Consigne: Restituez mot pour mot le passage de l'extrait de page sur le mouvement du 15-M qui va de « Après trois ans » jusqu'à « villes du pays. ».

Extrait de page:
◆ ◆ ◆ ◆ ◆
Après trois ans de crise, avec les impacts particulièrement visibles de l’éclatement de la bulle immobilière, un mouvement de protestation sociale qui a débuté le 15 mai – d’où le nom du mouvement du « 15-M » – s’est amplifié dans les rues de Madrid à la veille des élections municipales et régionales, rassemblant des dizaines de milliers de jeunes, des « indignés » contre le système politique, la crise économique et l’attitude des oligarchies en place. Dès le 15 mai, 60 000 personnes manifestent à Madrid et dans les grandes villes du pays.
Beaucoup des associations qui ont alimenté ce mouvement sont nées avec la crise économique qui a fait grimper le taux de chômage jusqu’à 20% pour l’ensemble de la population active espagnole, mais à 45% chez les jeunes ! Dans l’indifférence presque complète des médias et de la sphère politique, plus de 200 organisations – l’Association nationale des chômeurs, la plateforme des familles endettées par les prêts immobiliers, Jeunesse sans futur, Attac, des abstentionnistes convaincus, etc. – ont préparé ensemble une série de manifestations dans 50 villes d’Espagne avec un mot d’ordre : « Nous ne sommes pas des marchandises aux mains des politiques et des banquiers. »
◆ ◆ ◆ ◆ ◆
Données enregistrées:
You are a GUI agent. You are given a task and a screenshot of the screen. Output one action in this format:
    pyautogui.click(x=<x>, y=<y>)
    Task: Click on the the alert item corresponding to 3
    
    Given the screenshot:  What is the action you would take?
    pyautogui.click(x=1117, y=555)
◆ ◆ ◆ ◆ ◆
Réponse rédigée:
Après trois ans de crise, avec les impacts particulièrement visibles de l’éclatement de la bulle immobilière, un mouvement de protestation sociale qui a débuté le 15 mai – d’où le nom du mouvement du « 15-M » – s’est amplifié dans les rues de Madrid à la veille des élections municipales et régionales, rassemblant des dizaines de milliers de jeunes, des « indignés » contre le système politique, la crise économique et l’attitude des oligarchies en place. Dès le 15 mai, 60 000 personnes manifestent à Madrid et dans les grandes villes du pays.